少年はクレナやソラ以外の場所では使えないなど、言い訳じみた説明をしていたが、結局はいんちき占い師の呪い道具と同程度に過ぎないということだろう。
けれど、どうしてか神具のこと、そして来たる戦のことを思うと悪寒がするのだ。ただの武者震いならば良い。しかし、どこか不吉な予感であるような気がしてならないのだ。

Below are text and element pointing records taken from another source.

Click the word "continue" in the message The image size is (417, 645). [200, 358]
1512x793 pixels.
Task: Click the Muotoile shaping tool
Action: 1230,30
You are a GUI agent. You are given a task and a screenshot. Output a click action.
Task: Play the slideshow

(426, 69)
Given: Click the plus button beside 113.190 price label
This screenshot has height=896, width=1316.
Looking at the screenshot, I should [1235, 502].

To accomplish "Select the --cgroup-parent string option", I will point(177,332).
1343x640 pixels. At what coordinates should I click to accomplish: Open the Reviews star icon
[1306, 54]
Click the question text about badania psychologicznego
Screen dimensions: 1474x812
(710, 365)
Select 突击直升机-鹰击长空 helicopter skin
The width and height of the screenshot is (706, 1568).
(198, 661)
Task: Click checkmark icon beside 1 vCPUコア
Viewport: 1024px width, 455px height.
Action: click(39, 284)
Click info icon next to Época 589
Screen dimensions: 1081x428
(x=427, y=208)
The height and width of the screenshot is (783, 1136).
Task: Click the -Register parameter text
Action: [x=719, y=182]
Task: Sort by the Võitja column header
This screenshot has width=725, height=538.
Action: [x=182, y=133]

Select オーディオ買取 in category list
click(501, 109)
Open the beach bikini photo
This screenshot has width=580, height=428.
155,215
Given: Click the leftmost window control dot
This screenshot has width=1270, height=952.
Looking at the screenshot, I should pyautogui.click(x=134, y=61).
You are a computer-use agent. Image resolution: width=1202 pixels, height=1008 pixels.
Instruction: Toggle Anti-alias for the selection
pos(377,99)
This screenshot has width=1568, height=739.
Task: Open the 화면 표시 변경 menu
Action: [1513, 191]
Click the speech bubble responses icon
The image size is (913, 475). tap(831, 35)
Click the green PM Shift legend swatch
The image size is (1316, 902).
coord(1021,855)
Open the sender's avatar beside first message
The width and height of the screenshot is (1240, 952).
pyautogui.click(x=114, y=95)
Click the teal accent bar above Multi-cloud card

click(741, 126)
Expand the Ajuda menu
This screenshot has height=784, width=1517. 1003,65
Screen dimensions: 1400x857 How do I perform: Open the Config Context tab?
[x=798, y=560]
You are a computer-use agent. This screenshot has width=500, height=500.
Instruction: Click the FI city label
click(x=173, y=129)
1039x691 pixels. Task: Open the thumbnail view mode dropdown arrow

そんな、少し顔色の悪いセラフィナイトを見て、男はおそるおそる口を開いた。
「あの、そもそも神具というのは神気で動きます。神気は、あの地では、どこにでもあります。信仰だったり、日々の願いや感謝であったり、そういった抽象的なものの塊なんです。先祖が死んだら神になって、今生きる者の手助けをするために、力を貸してくれると言われております。それは、神具師の祝詞をもって具現化されて、この世に奇跡を引き起こすのです」
男の話は、言葉としては頭に入ってくるが、いまいち現実味に欠けた。何せ、帝国の常識で考えても理解できない御伽話である。
しかし、先だっての戦いでは、兵の体に力が入らなくなるとか、無気力になるとか、不思議なことが重なって撤退を余儀なくされた。普通に戦う以前の問題だったのだ。これでは、対策のとりようがない。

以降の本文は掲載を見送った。